Development of new lanthanide(iii) ion-based magnetic affinity materials for phosphopeptide enrichment†
Abstract
Lanthanide(III) ion-based magnetic IMAC materials consisting of core–shell-like silica-coated magnetic nanoparticles as supporting materials, chelidamic acid as a chelating agent, and Ln3+ ions as metal ions were developed in this study. Magnetic nanoparticles in the core were prepared using the co-precipitation method and their surface was covered with a silica shell. The size, morphology as well as structural and magnetic properties of the synthesized nanoparticles were characterized by TEM, XRD, and VSM measurements, respectively. The spherical particles with a core–shell structure constitute a cubic magnetic Fe3O4 core with 8 ± 2 nm and an amorphous shell around it and their size was estimated as 120 ± 10 nm. The silica coating reduces the magnetization of the magnetic Fe3O4 nanoparticles in the core; however, it has been determined that this situation has little effect on the response time of the nanoparticles to the magnet in practical use.
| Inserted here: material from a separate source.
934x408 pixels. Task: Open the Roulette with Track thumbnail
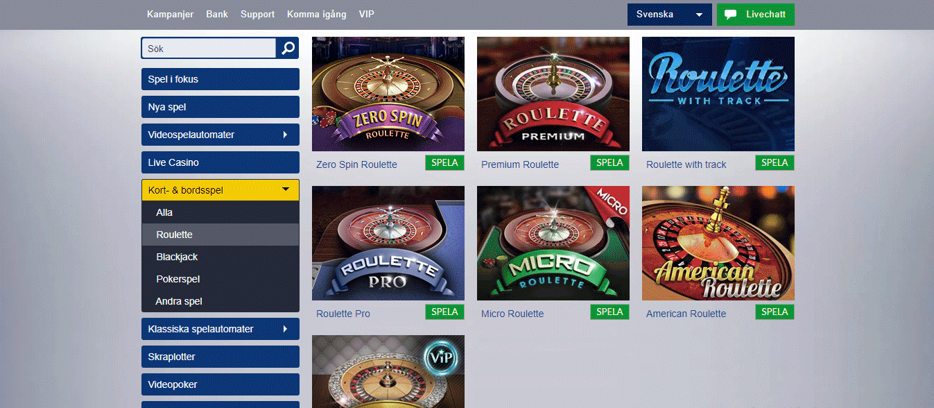(718, 94)
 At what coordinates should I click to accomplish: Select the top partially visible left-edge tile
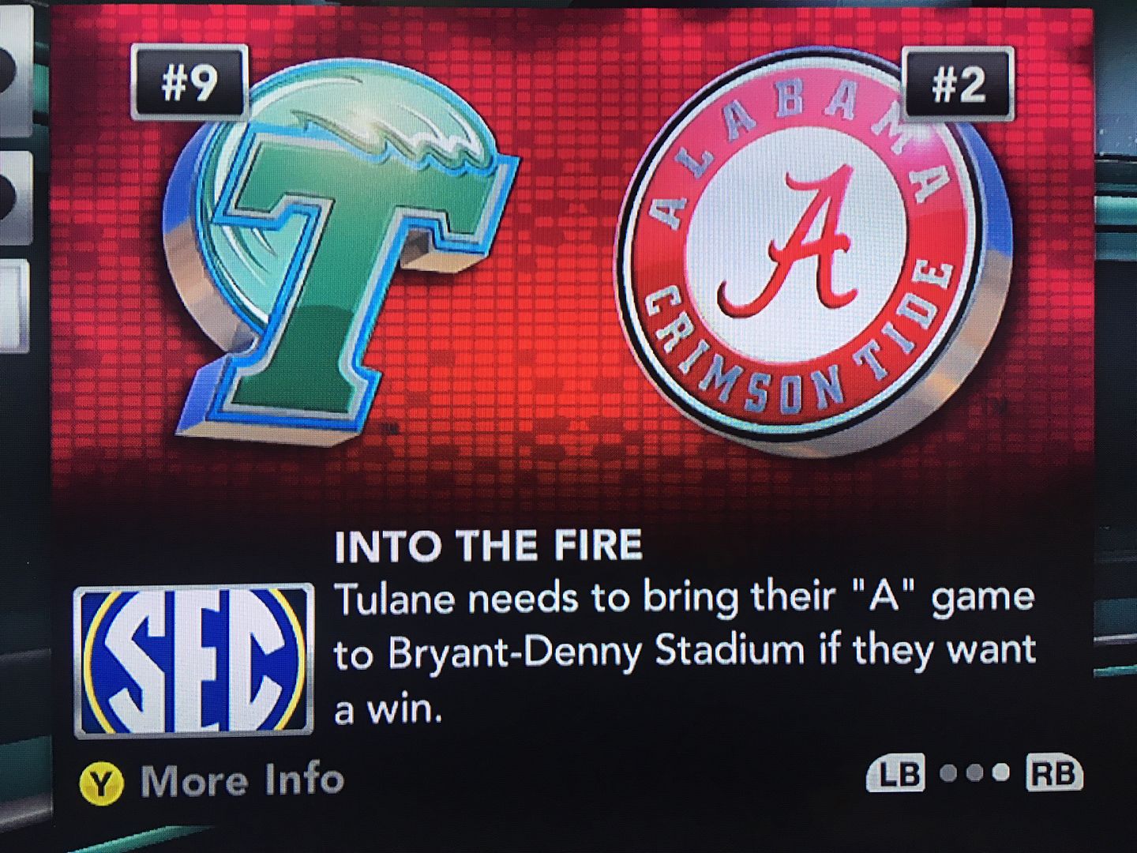click(16, 71)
The spherical and core–shell-like silica-coated magnetic nanoparticles were modified with tridentate chelidamic acid, which is used as a chelating agent in such an IMAC material for the first time. The chelidamic acid modification was characterized by FTIR and TGA measurements and found to bind 5% (w/w) of chelidamic acid on the surface of silica-coated magnetic nanoparticles. To form Ln3+-Mag-IMAC materials, Er3+ and Dy3+ ions were coordinated on the surface in the final step, and their concentrations on the surface were determined as 2.99 ± 0.12 × 10−4 mol g−1 and 2.80 ± 0.30 × 10−4 mol g−1, respectively. The potential of the developed Ln3+-Mag-IMAC materials in the enrichment of phosphopeptides was modelled by phosphate adsorption studies in aqueous solution at 25 °C. It was found to have good phosphate adsorption capacity with a stoichiometry of ∼1.2 phosphate ions per Ln3+ ion present. The developed Ln3+-Mag-IMAC materials were applied on trypsin-digested β-casein solutions, and their phosphopeptide enrichment potential was determined by LC-MS/MS analysis.